EXERCISE BRIEF: Without any pictures, retype exactly the lines from the one with "Click the 权限归属 row label" through the final line of the records.
:: DATA FOR THE TASK
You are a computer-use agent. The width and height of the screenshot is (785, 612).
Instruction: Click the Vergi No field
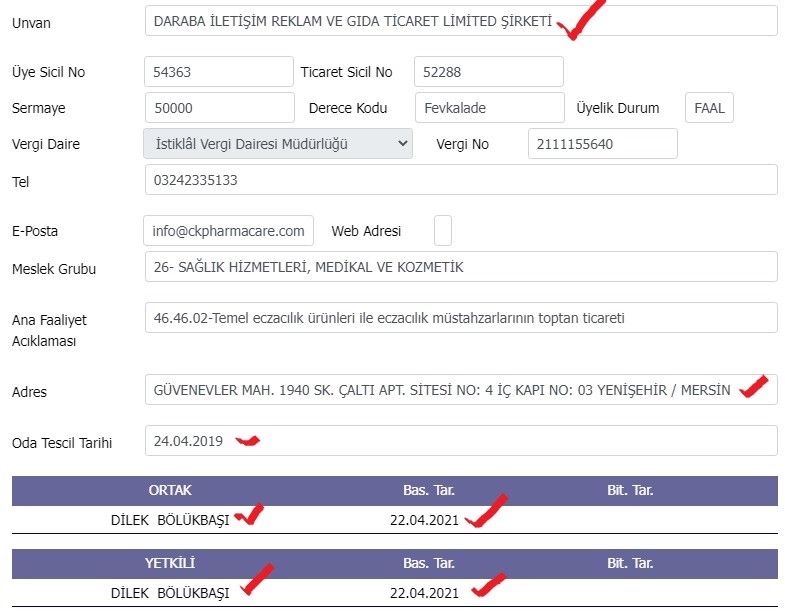[x=602, y=144]
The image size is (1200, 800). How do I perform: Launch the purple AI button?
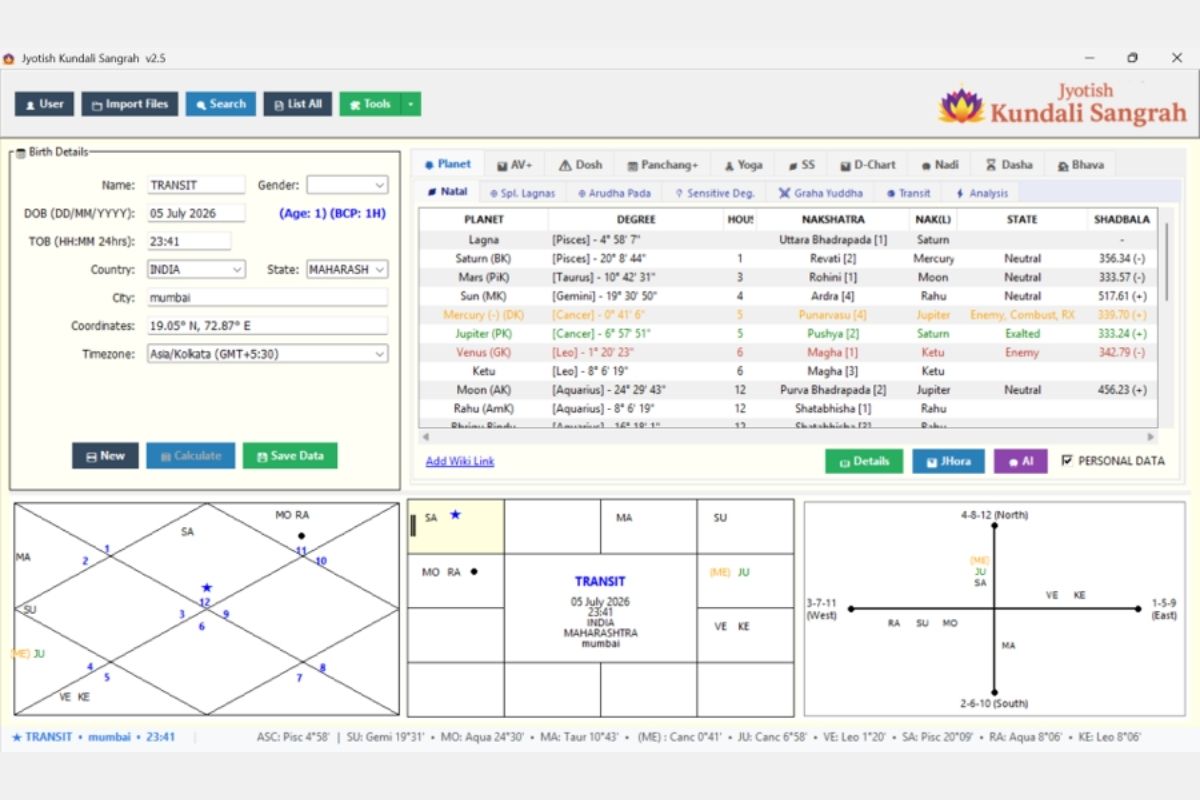pyautogui.click(x=1020, y=461)
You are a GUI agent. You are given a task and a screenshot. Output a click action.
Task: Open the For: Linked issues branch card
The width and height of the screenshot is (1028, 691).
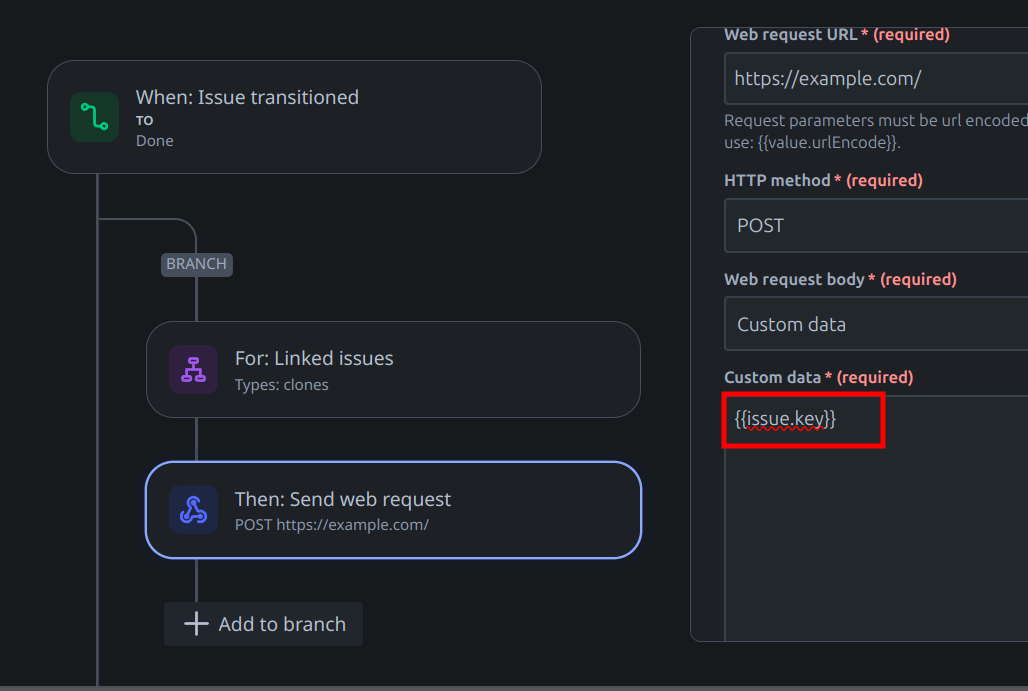[393, 370]
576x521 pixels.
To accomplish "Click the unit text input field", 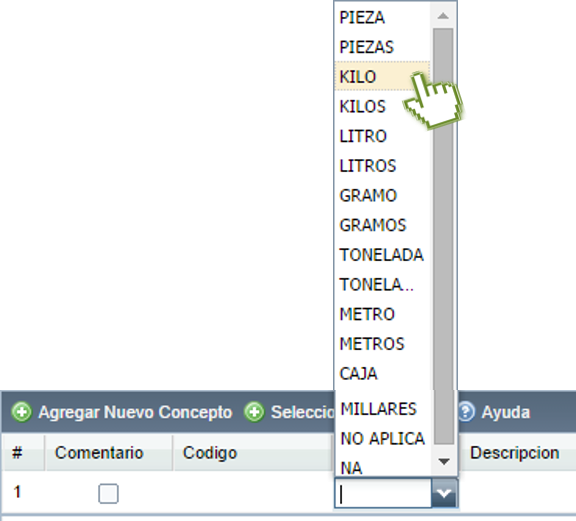I will tap(383, 493).
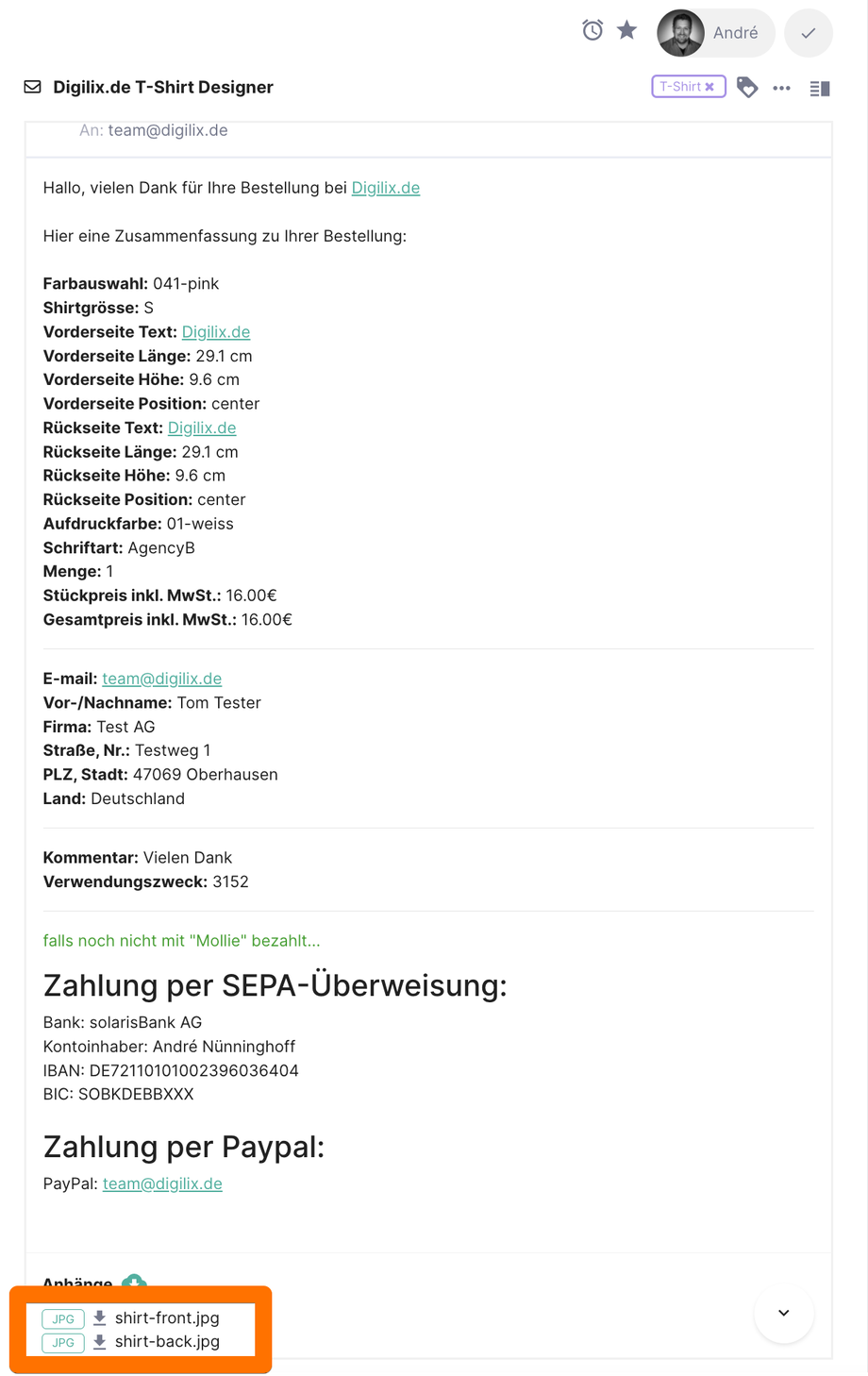The image size is (868, 1376).
Task: Open the tag picker icon
Action: 747,88

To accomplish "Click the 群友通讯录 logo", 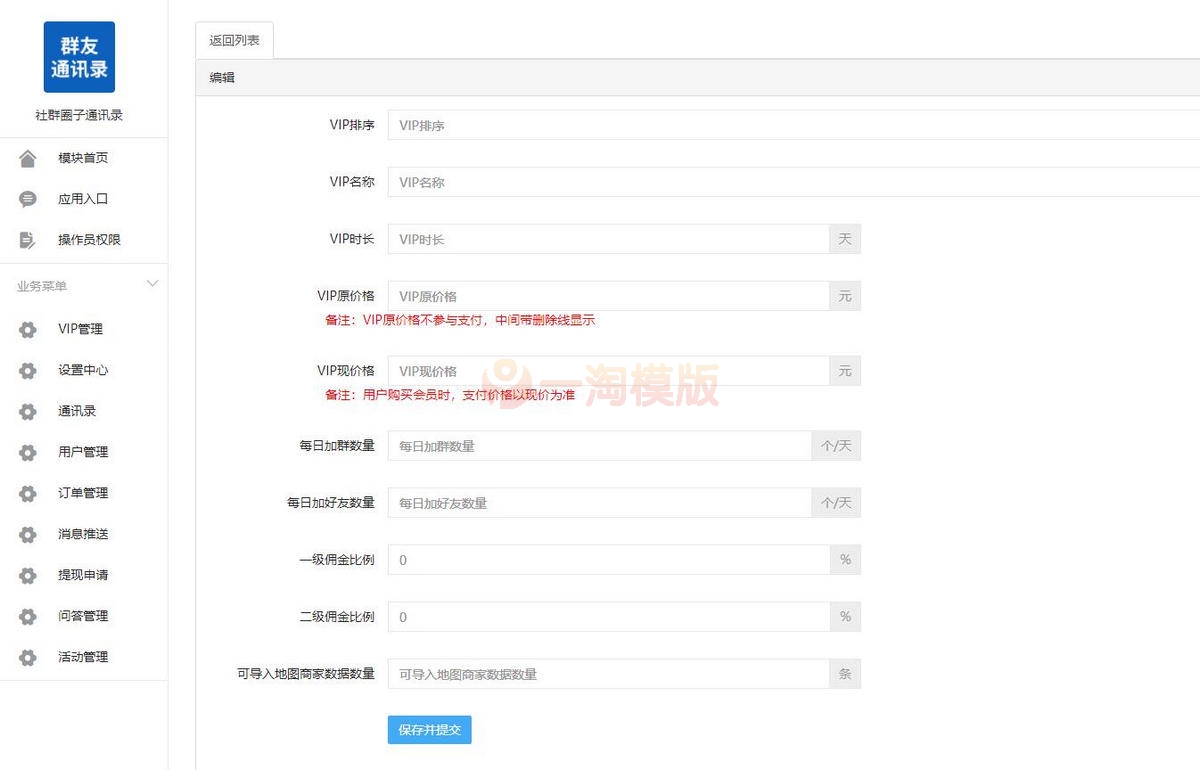I will click(79, 57).
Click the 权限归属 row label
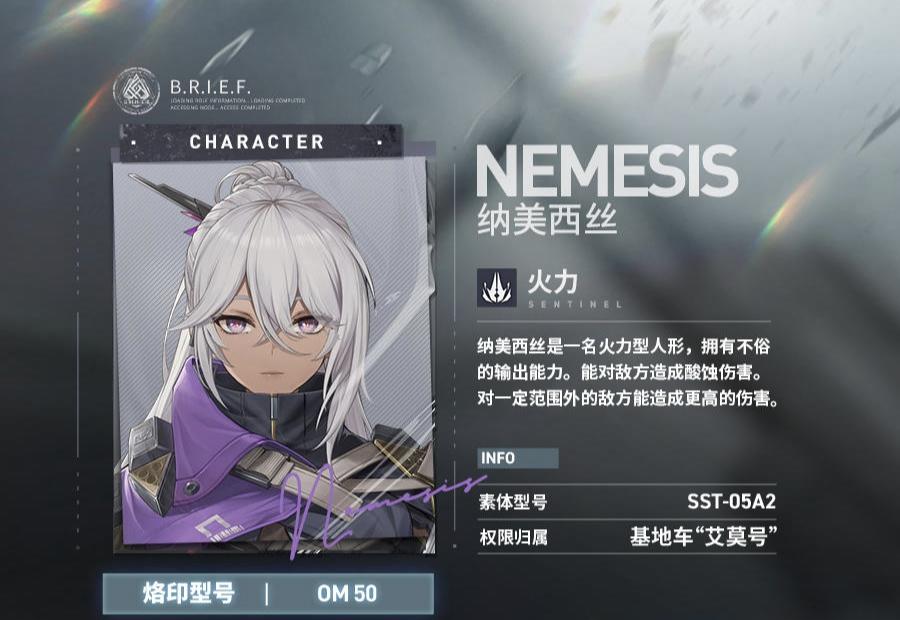Image resolution: width=900 pixels, height=620 pixels. (513, 537)
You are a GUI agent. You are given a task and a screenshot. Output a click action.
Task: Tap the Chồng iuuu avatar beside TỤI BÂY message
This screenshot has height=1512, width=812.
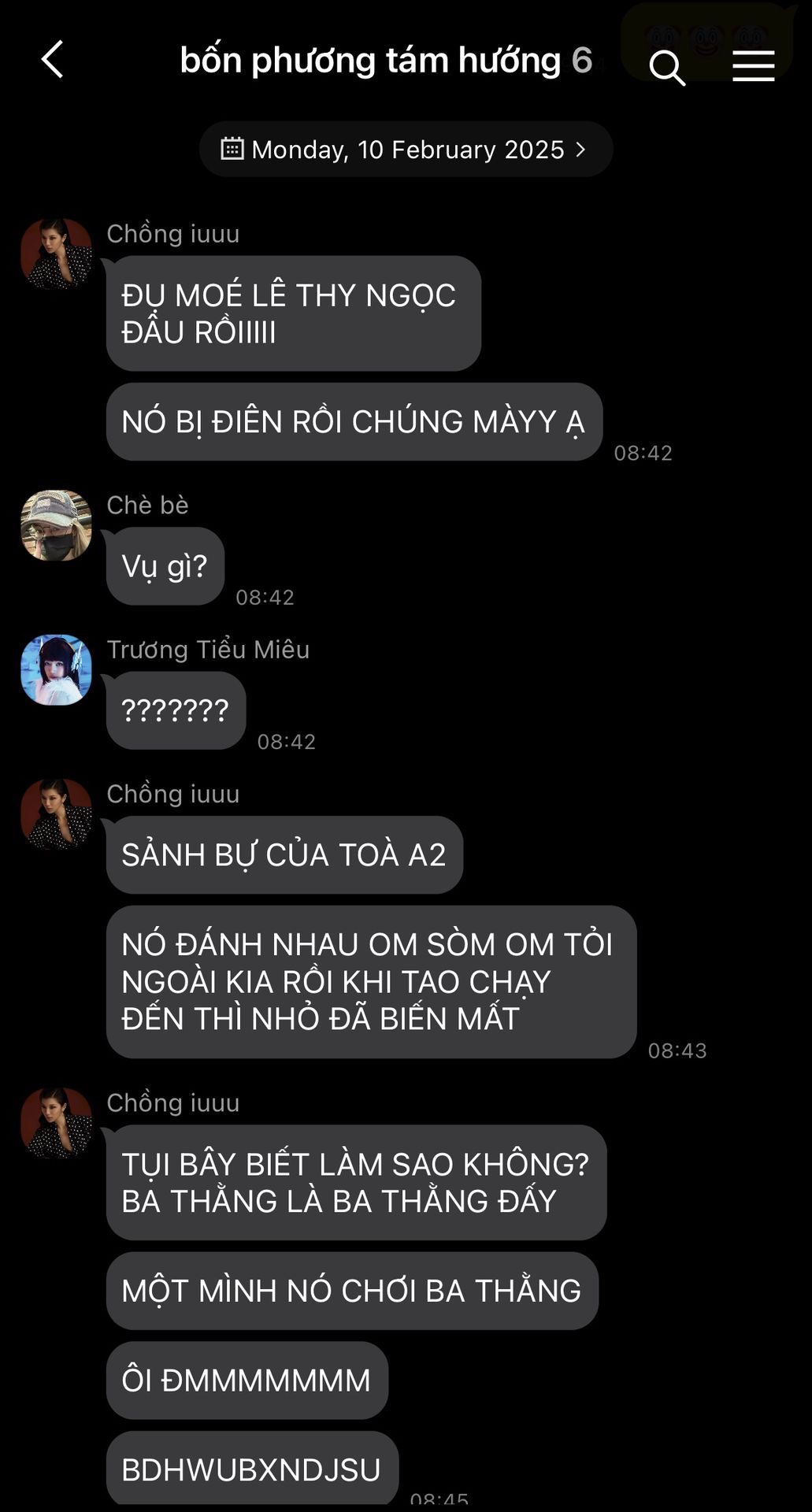[x=56, y=1123]
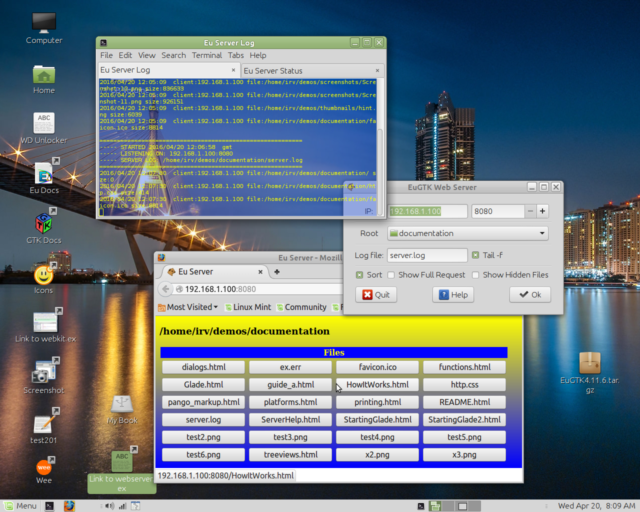
Task: Open the Eu Docs desktop icon
Action: pos(44,175)
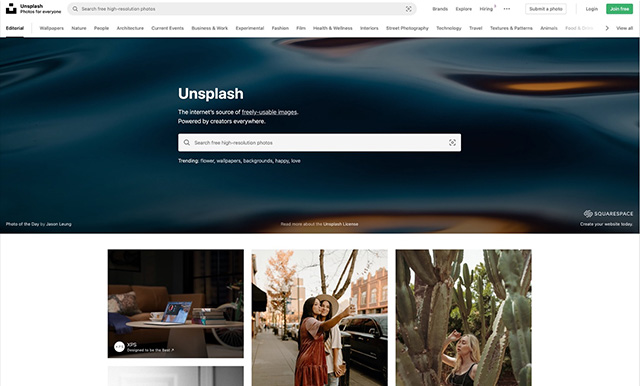
Task: Click the magnifier icon in top search bar
Action: pyautogui.click(x=75, y=9)
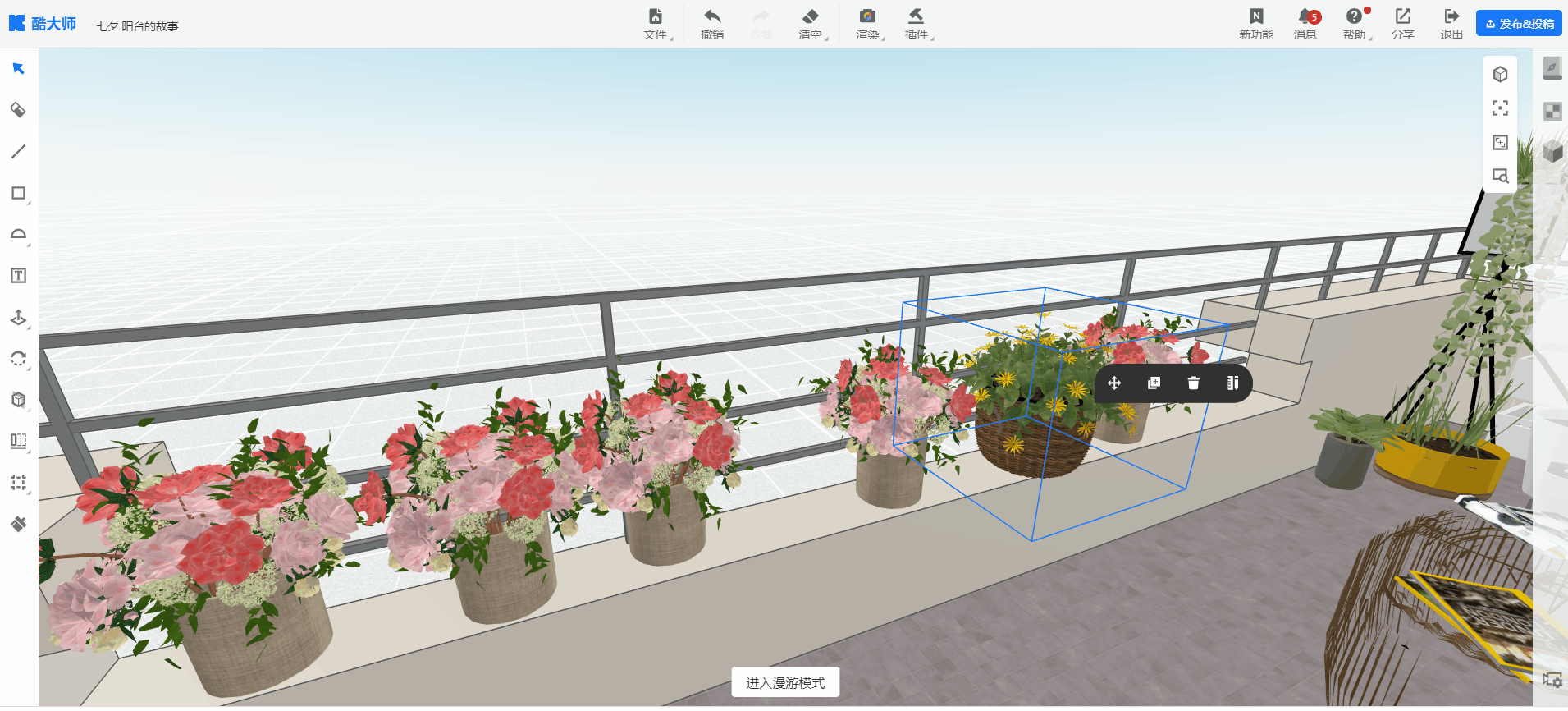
::::
WRITTEN ANSWER:
Click the 权限归属 row label
Image resolution: width=900 pixels, height=620 pixels. (513, 537)
You are a GUI agent. You are given a task and a screenshot. Output a click action.
Task: Tap the Chồng iuuu avatar beside TỤI BÂY message
This screenshot has height=1512, width=812.
[x=56, y=1123]
Task: Open the Eu Docs desktop icon
Action: pos(44,175)
Task: Click the magnifier icon in top search bar
Action: pyautogui.click(x=75, y=9)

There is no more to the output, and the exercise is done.